Anyway, and I don’t want to gloat here, but our game was AWESOME. Had we patented this game I would be a very rich man right now, living on a yacht and generally being Lil Wayne, but instead of pioneering the fantasy pro-wrestling market I moved into newspapers, which is, of course, the only industry in the world with less long-term income potential than pro wrestling. (It’s also loads more fake.)

The game worked like this: Each of us invented a stable of original characters, and a series of dice rolls determined who beat the stuffing and/or tar out of whom. My primary character was called The Blade, and he came to his fictional ring to the sounds of Bon Jovi’s “Lay Your Hands On Me,” and listen, you can judge me if you want, but in 1988 Bon Jovi was pretty hardcore, especially if you were 13, and pathetic. The Blade held the Championship Belt, which was actually a belt, for a good long while, until it was stolen from him in a knock-down, drag-’em-out bout with Jon’s guy The Juvenile One, about whom I can remember nothing other than when portraying The Juvenile One, Jon wore Zubaz pants.

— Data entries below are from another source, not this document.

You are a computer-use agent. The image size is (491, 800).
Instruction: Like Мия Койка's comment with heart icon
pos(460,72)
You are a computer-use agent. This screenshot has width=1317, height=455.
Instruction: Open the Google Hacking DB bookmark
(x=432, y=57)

I am bringing this up because of pro wrestling coming right here to Bluffton via an event titled “Bluffton Blow-Out,” taking place tomorrow at the Bluffton High School football stadium, the first instance in recent memory, I think, of the glitzy, glamorous world of pro wrestling invading our quiet little arts-and-shellfish coastal hamlet.

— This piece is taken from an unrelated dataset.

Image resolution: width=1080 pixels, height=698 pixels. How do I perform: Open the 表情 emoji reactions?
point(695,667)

The event is brought to you by the Carolina Wrestling Association, or CWA. The CWA, of course, is not the WWE, nor is it the WCW, nor is it anything you have ever heard of unless you work in the CWA, and even then you probably look at the letterhead every now and again and go, “What the hell?” CWA’s logo is designed to appear chiseled out of sheer granite, and there is lightning coming out of it, pursuant to Senate Bill 2433, which requires all professional wrestling logos to involve lightning emerging from creative fontography.

There also is a note on the Web site that indicates PARENTAL ADVISORY: VIOLENT CONTENT. What the site does not denote is DISCO CONTENT, which will come in the form of a man named Disco Inferno, who is pictured in the event’s promotional poster wearing my grandmother’s fluffy bathrobe. I’m not making fun — everyone needs a gimmick — but I’m just saying, he looks very much like a guy who would have gotten completely throttled by The Blade.


About Jeff Vrabel

My writing has appeared in GQ, Men’s Health, Success, the Washington Post, the official, Indianapolis Monthly, Billboard, Modern Bride and more. View all posts by Jeff Vrabel

3 responses to “Pro Wrestling vs. The Lowcountry, or, I Am A Real American

  • Junkyard Dog Jr.

    No kidding, I once saw The Honky Tonk Man at Lafayette (IN) Jeff High School. As the headliner, and the biggest name there, you’d figure he’d win for sure, right?

    No. He jobbed to Dick the Bruiser. I’m sorry, that’s Dick the Bruiser JUNIOR! His Dad, the original Bruiser, actually grew up in nearby Delphi, so Honky Tonk jobbed to appease the local crowd.

    I also recently went to a wedding reception in Kokomo (the city NOT of Beach Boys’ fame) at the convention center that was simultaneously featuring The Legends of the WWF (NOT the wildelife foundation). We met such legends as Coco B. Ware and Jimmy “Mouth of the South” Hart.

    And now you know the rest of the story…


  • biggie tea

    you can get a variance on SB 2433 with either hammers, lobster/crab claws, and/or fuses (must be lit)

    get on with the black kids review. we don’t have wrestling in duval


  • biggie tea

    also bruces is coming here. i reserve you a loft.